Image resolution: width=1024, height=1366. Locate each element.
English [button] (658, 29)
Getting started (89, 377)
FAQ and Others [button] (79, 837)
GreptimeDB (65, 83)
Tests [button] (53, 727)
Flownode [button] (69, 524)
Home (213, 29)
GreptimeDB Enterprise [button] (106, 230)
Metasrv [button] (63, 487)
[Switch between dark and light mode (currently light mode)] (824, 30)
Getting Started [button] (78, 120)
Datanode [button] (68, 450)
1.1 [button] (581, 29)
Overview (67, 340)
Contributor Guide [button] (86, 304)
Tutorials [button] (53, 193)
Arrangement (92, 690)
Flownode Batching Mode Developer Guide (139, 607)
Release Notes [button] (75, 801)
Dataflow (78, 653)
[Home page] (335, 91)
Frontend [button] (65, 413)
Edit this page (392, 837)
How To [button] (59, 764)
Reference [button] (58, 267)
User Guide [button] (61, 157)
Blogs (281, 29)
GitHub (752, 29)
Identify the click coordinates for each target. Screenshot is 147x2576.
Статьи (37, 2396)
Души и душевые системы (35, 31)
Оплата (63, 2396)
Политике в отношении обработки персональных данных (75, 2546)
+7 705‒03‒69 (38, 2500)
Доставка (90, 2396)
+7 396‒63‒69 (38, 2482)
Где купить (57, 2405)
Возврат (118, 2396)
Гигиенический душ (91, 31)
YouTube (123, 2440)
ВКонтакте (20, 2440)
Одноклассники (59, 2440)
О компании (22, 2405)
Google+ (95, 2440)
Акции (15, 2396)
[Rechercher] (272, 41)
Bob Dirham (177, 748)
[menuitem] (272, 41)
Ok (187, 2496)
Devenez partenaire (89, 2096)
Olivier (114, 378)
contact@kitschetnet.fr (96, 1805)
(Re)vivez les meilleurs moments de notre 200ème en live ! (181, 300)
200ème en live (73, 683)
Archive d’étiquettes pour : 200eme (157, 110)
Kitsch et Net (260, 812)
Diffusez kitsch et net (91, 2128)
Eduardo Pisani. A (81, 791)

§ PROBLEM TO SOLVE:
Repeat the data exactly as it was given above.

§ RESULT FOR THIS EXERCISE:
Image resolution: width=1024, height=1366. Locate each element.
English [button] (658, 29)
Getting started (89, 377)
FAQ and Others [button] (79, 837)
GreptimeDB (65, 83)
Tests [button] (53, 727)
Flownode [button] (69, 524)
Home (213, 29)
GreptimeDB Enterprise [button] (106, 230)
Metasrv [button] (63, 487)
[Switch between dark and light mode (currently light mode)] (824, 30)
Getting Started [button] (78, 120)
Datanode [button] (68, 450)
1.1 [button] (581, 29)
Overview (67, 340)
Contributor Guide [button] (86, 304)
Tutorials [button] (53, 193)
Arrangement (92, 690)
Flownode Batching Mode Developer Guide (139, 607)
Release Notes [button] (75, 801)
Dataflow (78, 653)
[Home page] (335, 91)
Frontend [button] (65, 413)
Edit this page (392, 837)
How To [button] (59, 764)
Reference [button] (58, 267)
User Guide [button] (61, 157)
Blogs (281, 29)
GitHub (752, 29)
Identify the click coordinates for each target. Screenshot is 147x2576.
Статьи (37, 2396)
Души и душевые системы (35, 31)
Оплата (63, 2396)
Политике в отношении обработки персональных данных (75, 2546)
+7 705‒03‒69 (38, 2500)
Доставка (90, 2396)
+7 396‒63‒69 (38, 2482)
Где купить (57, 2405)
Возврат (118, 2396)
Гигиенический душ (91, 31)
YouTube (123, 2440)
ВКонтакте (20, 2440)
Одноклассники (59, 2440)
О компании (22, 2405)
Google+ (95, 2440)
Акции (15, 2396)
[Rechercher] (272, 41)
Bob Dirham (177, 748)
[menuitem] (272, 41)
Ok (187, 2496)
Devenez partenaire (89, 2096)
Olivier (114, 378)
contact@kitschetnet.fr (96, 1805)
(Re)vivez les meilleurs moments de notre 200ème en live ! (181, 300)
200ème en live (73, 683)
Archive d’étiquettes pour : 200eme (157, 110)
Kitsch et Net (260, 812)
Diffusez kitsch et net (91, 2128)
Eduardo Pisani. A (81, 791)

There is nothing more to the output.